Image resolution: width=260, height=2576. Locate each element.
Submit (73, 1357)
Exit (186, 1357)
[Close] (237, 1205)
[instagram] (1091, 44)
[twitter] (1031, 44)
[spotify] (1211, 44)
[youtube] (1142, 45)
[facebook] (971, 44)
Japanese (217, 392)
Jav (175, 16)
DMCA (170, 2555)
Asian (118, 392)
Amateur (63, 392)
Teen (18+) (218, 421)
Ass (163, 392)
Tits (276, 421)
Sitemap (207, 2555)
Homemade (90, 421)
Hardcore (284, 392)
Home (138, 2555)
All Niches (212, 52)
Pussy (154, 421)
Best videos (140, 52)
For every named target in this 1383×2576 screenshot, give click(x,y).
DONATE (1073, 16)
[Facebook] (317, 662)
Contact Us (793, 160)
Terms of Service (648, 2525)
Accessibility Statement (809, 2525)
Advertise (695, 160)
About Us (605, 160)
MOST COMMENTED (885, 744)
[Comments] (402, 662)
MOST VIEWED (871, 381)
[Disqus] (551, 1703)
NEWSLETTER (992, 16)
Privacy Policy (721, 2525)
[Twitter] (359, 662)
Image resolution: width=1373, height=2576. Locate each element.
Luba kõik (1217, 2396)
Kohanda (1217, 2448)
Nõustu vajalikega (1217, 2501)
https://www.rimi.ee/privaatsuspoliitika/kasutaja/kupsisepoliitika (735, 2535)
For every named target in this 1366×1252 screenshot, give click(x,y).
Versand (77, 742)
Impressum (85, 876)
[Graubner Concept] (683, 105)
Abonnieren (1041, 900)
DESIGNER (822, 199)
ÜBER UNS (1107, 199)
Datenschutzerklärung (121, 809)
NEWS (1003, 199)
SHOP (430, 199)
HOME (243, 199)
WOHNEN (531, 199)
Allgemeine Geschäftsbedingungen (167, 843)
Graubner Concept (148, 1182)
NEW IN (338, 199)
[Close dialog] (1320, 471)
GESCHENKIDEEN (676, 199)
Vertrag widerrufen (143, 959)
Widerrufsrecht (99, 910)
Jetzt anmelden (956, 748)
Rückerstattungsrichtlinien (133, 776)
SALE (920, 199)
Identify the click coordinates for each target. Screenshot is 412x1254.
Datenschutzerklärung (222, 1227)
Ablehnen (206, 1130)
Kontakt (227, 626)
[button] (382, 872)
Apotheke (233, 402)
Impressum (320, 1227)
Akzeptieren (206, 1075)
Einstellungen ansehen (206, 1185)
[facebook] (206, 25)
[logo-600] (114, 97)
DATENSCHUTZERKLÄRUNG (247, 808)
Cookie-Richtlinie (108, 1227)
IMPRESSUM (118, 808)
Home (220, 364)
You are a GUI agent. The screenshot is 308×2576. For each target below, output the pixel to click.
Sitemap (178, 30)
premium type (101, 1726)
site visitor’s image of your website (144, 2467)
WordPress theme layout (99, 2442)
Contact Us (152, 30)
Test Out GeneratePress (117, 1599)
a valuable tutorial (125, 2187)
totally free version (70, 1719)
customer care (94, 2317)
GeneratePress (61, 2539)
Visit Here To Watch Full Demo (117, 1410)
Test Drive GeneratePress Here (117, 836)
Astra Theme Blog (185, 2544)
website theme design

#####

TASK
Give each line of the records above again, unchanged.

TASK RESPONSE
Image resolution: width=260, height=2576. Locate each element.
Submit (73, 1357)
Exit (186, 1357)
[Close] (237, 1205)
[instagram] (1091, 44)
[twitter] (1031, 44)
[spotify] (1211, 44)
[youtube] (1142, 45)
[facebook] (971, 44)
Japanese (217, 392)
Jav (175, 16)
DMCA (170, 2555)
Asian (118, 392)
Amateur (63, 392)
Teen (18+) (218, 421)
Ass (163, 392)
Tits (276, 421)
Sitemap (207, 2555)
Homemade (90, 421)
Hardcore (284, 392)
Home (138, 2555)
All Niches (212, 52)
Pussy (154, 421)
Best videos (140, 52)
For every named target in this 1383×2576 screenshot, give click(x,y).
DONATE (1073, 16)
[Facebook] (317, 662)
Contact Us (793, 160)
Terms of Service (648, 2525)
Accessibility Statement (809, 2525)
Advertise (695, 160)
About Us (605, 160)
MOST COMMENTED (885, 744)
[Comments] (402, 662)
MOST VIEWED (871, 381)
[Disqus] (551, 1703)
NEWSLETTER (992, 16)
Privacy Policy (721, 2525)
[Twitter] (359, 662)
Image resolution: width=1373, height=2576. Locate each element.
Luba kõik (1217, 2396)
Kohanda (1217, 2448)
Nõustu vajalikega (1217, 2501)
https://www.rimi.ee/privaatsuspoliitika/kasutaja/kupsisepoliitika (735, 2535)
For every named target in this 1366×1252 screenshot, give click(x,y).
Versand (77, 742)
Impressum (85, 876)
[Graubner Concept] (683, 105)
Abonnieren (1041, 900)
DESIGNER (822, 199)
ÜBER UNS (1107, 199)
Datenschutzerklärung (121, 809)
NEWS (1003, 199)
SHOP (430, 199)
HOME (243, 199)
WOHNEN (531, 199)
Allgemeine Geschäftsbedingungen (167, 843)
Graubner Concept (148, 1182)
NEW IN (338, 199)
[Close dialog] (1320, 471)
GESCHENKIDEEN (676, 199)
Vertrag widerrufen (143, 959)
Widerrufsrecht (99, 910)
Jetzt anmelden (956, 748)
Rückerstattungsrichtlinien (133, 776)
SALE (920, 199)
Identify the click coordinates for each target. Screenshot is 412x1254.
Datenschutzerklärung (222, 1227)
Ablehnen (206, 1130)
Kontakt (227, 626)
[button] (382, 872)
Apotheke (233, 402)
Impressum (320, 1227)
Akzeptieren (206, 1075)
Einstellungen ansehen (206, 1185)
[facebook] (206, 25)
[logo-600] (114, 97)
DATENSCHUTZERKLÄRUNG (247, 808)
Cookie-Richtlinie (108, 1227)
IMPRESSUM (118, 808)
Home (220, 364)
You are a GUI agent. The screenshot is 308×2576. For each target below, output the pixel to click.
Sitemap (178, 30)
premium type (101, 1726)
site visitor’s image of your website (144, 2467)
WordPress theme layout (99, 2442)
Contact Us (152, 30)
Test Out GeneratePress (117, 1599)
a valuable tutorial (125, 2187)
totally free version (70, 1719)
customer care (94, 2317)
GeneratePress (61, 2539)
Visit Here To Watch Full Demo (117, 1410)
Test Drive GeneratePress Here (117, 836)
Astra Theme Blog (185, 2544)
website theme design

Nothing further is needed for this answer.